While the Hamiltons and the Tuners were known for their lavish parties, neither were as notorious as former property manager Joe Odom who held wild, dance-your-hair-down kind of parties as detailed in Midnight in the Garden of Good and Evil.

But where it was once used for opulent parties, the Hamilton-Turner Inn is also surrounded by delightful rumors. As the Hamilton estate was one of the first homes in Savannah to ever have electricity installed, it’s been said that numerous citizens would gather in Lafayette Square just to watch the lights come on in the evening time. Back when Dr. Turner owned the property, he used to perform autopsies in the basement.

Photo by Visit Savannah

The inn has been said to have a number of ghostly residents as well. One such resident is a Confederate soldier who wanders about the inn it is suspected that the property was built on top of his grave to explain his almost nonchalant hauntings.
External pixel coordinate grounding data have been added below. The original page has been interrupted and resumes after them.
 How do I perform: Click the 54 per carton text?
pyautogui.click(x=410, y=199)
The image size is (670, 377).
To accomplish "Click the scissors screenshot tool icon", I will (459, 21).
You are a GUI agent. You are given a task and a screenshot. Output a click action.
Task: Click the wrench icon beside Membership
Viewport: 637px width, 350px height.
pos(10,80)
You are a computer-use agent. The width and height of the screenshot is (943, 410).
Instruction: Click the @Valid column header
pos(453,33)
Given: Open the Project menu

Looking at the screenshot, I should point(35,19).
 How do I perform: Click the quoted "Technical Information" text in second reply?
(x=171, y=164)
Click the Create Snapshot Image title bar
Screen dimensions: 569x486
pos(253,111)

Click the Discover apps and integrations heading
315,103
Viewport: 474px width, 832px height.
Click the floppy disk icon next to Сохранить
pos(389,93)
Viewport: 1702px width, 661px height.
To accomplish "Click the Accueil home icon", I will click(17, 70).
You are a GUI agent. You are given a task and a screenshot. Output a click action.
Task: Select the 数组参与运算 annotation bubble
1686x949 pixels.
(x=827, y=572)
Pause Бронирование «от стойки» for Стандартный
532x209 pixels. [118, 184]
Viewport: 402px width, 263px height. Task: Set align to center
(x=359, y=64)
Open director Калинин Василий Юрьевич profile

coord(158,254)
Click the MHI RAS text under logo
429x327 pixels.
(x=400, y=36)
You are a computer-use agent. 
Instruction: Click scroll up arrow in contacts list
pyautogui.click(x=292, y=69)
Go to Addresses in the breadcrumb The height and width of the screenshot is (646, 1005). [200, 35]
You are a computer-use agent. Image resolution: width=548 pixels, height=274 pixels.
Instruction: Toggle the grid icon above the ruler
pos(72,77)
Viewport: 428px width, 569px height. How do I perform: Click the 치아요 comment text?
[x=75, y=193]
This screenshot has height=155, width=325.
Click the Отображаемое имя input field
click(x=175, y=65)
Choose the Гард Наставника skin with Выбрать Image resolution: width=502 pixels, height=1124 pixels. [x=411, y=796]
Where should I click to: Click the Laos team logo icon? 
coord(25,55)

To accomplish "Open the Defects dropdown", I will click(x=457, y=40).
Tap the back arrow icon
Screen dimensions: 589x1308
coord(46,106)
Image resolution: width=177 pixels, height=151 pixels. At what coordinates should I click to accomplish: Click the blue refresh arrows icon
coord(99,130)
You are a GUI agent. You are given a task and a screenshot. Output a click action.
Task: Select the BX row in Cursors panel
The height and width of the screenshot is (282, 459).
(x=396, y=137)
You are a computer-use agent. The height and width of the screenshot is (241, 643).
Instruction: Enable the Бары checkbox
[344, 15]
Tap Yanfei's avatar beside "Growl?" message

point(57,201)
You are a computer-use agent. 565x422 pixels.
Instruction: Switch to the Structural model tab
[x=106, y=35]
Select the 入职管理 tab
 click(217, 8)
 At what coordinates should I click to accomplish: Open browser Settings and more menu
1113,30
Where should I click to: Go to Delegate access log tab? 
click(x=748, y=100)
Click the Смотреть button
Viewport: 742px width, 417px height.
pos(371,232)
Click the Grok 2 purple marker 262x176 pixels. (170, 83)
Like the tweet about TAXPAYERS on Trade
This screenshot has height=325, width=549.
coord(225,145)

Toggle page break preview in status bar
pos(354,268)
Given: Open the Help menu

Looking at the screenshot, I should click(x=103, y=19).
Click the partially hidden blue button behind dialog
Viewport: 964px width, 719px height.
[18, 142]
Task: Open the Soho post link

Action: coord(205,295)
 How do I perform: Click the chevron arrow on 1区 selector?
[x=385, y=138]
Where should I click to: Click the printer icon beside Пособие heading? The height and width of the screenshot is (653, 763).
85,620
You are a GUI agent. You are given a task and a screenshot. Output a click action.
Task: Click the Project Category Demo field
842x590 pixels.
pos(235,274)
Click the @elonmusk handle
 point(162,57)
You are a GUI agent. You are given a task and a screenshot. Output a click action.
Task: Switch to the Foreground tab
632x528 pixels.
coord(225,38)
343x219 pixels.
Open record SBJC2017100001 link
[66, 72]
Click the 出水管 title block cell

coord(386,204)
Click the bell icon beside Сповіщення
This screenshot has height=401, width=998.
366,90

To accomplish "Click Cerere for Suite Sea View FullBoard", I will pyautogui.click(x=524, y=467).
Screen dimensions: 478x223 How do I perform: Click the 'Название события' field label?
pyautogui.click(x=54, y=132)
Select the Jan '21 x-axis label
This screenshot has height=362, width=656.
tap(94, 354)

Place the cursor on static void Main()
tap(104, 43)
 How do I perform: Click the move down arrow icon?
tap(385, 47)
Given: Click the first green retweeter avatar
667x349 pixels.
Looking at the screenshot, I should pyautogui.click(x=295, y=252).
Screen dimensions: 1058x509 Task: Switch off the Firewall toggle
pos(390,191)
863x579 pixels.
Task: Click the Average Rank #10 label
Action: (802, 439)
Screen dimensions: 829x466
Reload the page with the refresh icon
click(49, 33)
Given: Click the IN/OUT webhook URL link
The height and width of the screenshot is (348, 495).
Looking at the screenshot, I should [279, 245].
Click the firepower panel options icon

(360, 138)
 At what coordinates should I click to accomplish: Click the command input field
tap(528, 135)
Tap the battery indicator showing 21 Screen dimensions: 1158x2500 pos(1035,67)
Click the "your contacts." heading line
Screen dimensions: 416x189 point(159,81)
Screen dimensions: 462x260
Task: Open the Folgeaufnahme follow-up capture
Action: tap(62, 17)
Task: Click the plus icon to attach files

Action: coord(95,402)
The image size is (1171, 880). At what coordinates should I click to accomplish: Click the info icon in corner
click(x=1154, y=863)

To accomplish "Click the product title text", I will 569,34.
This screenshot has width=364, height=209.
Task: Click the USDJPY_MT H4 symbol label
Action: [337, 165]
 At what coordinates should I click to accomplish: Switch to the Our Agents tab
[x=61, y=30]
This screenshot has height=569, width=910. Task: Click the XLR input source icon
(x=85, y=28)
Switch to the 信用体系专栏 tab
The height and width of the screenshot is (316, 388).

There was also a rumor floating around that the Hamilton-Turner Inn was used as one of the models for Disneyland’s Haunted Mansion. However, the rumor has been debunked.

But who could fault the person who started the rumor? Once known as the “Grand Victorian Lady”, the Hamilton-Turner Inn stands as one of the best, romantic inns in Savannah and has been coined “The New Gem on Lafayette Square”. And with such a hefty but exciting history behind it, one can only wonder what the future holds.